Professional Communication Unit 2
Professional Communication Unit 2
Professional Communication Unit 2
Skimming and scanning are reading techniques that use rapid eye movement and keywords to
move quickly through text for slightly different purposes. Skimming is reading rapidly in order
to get a general overview of the material. Scanning is reading rapidly in order to find specific
facts. While skimming tells you what general information is within a section, scanning helps you
locate a particular fact. Skimming is like snorkeling, and scanning is more like pearl diving.
Use skimming in previewing (reading before you read), reviewing (reading after you read),
determining the main idea from a long selection you don't wish to read, or when trying to find
source material for a research paper.
Use scanning in research to find particular facts, to study fact-heavy topics, and to answer
questions requiring factual support.
Use skimming to overview your textbook chapters or to review for a test. Use skimming to
decide if you need to read something at all, for example during the preliminary research for a
paper. Skimming can tell you enough about the general idea and tone of the material, as well as
its gross similarity or difference from other sources, to know if you need to read it at all.

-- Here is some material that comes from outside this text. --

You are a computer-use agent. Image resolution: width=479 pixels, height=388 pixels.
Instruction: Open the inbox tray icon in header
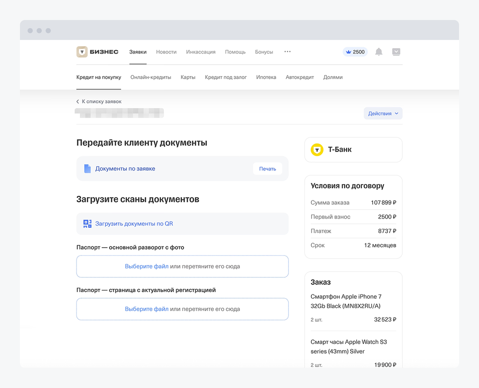(x=396, y=52)
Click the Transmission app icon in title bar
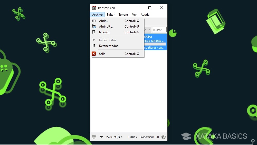Screen dimensions: 257x145 [94, 8]
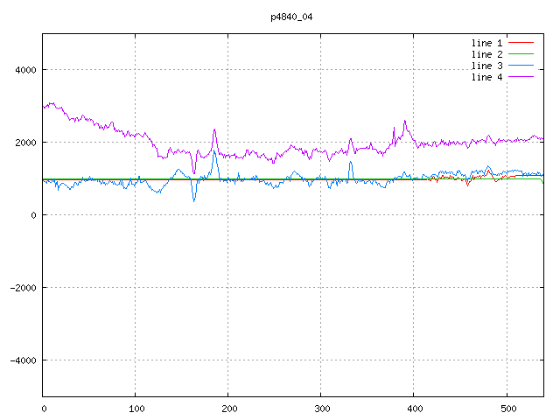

To skim, prepare yourself to move rapidly through the pages. You will not read every word; you
will pay special attention to typographical cues-headings, boldface and italic type, indenting,
bulleted and numbered lists. You will be alert for key words and phrases, the names of people
and places, dates, nouns, and unfamiliar words. In general follow these steps:
1. Read the table of contents or chapter overview to learn the main divisions of ideas.
2. Glance through the main headings in each chapter just to see a word or two. Read
the headings of charts and tables.
3. Read the entire introductory paragraph and then the first and last sentence only of each
following paragraph. For each paragraph, read only the first few words of each sentence or to
locate the main idea.
4. Stop and quickly read the sentences containing keywords indicated in boldface or italics.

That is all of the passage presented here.